Location
- 201 Main Avenue West Twin Falls, Idaho 83301-6103Twin Falls County United States

District information
- Type: Public school district
- Motto: "To provide a quality education necessary for students to be successful in life."
- Grades: PreK-12
- Established: July 14, 1907; 117 years ago
- Superintendent: Brady Dickinson, PhD
- Asst. superintendent(s): Becky Jaynes – Assessment and Federal Programs Ryan Nesmith, Ed. S. – Assessment and Federal Programs Claudia Paredez – Administrative Assistant, Assessment and Federal Programs
- NCES District ID: 1603240

Students and staff
- Students: 9,400 (2022)
- Teachers: 450 Certified Staff
- Staff: 400+ Classified Employees

Other information
- Website: www.tfsd.org

= Twin Falls School District =

Public school district in Idaho

The Twin Falls School District #411 is one of 115 public school districts in Idaho. It is given the district number 411 as it is in the fourth region of Idaho. The Twin Falls School District is headquartered in Twin Falls, Idaho.

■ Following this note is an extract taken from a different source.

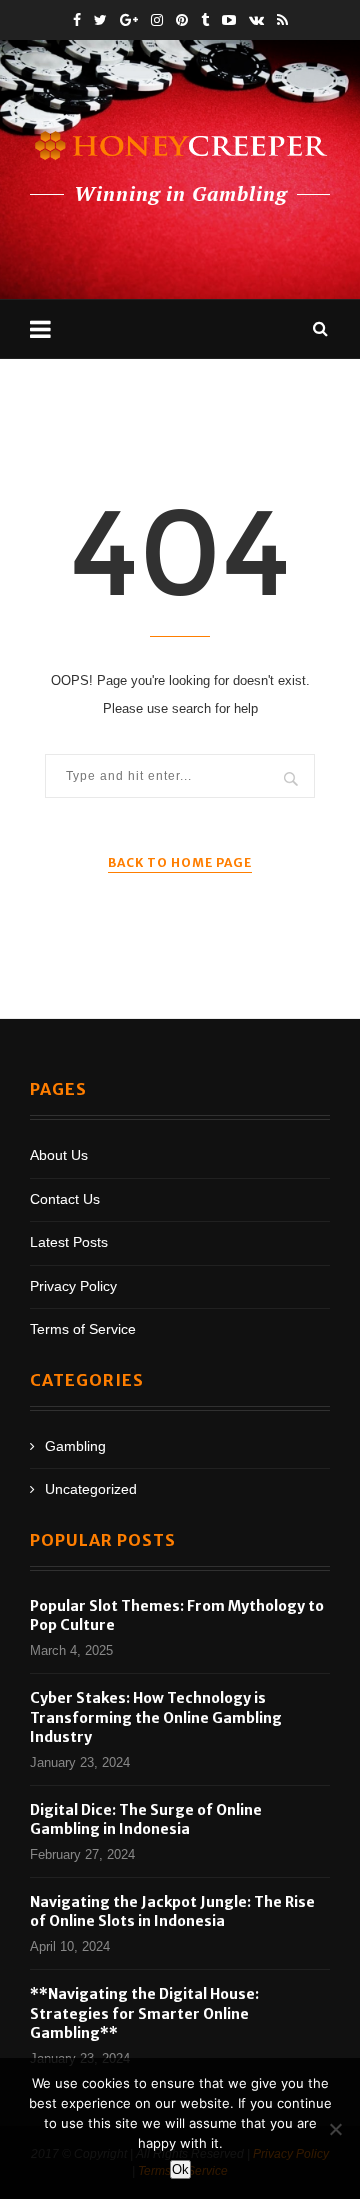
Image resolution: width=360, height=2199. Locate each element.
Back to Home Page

Current-year tax rates for all Idaho school districts are available on the Idaho State Department of Education website.

== Schools ==

Twin Falls School District has sixteen schools in its district. As of 2021-22 school year, TFSD had a total student count of 9,399, with a Classroom Teachers (FTE) of 518.65, and a Student–teacher ratio of 18.12.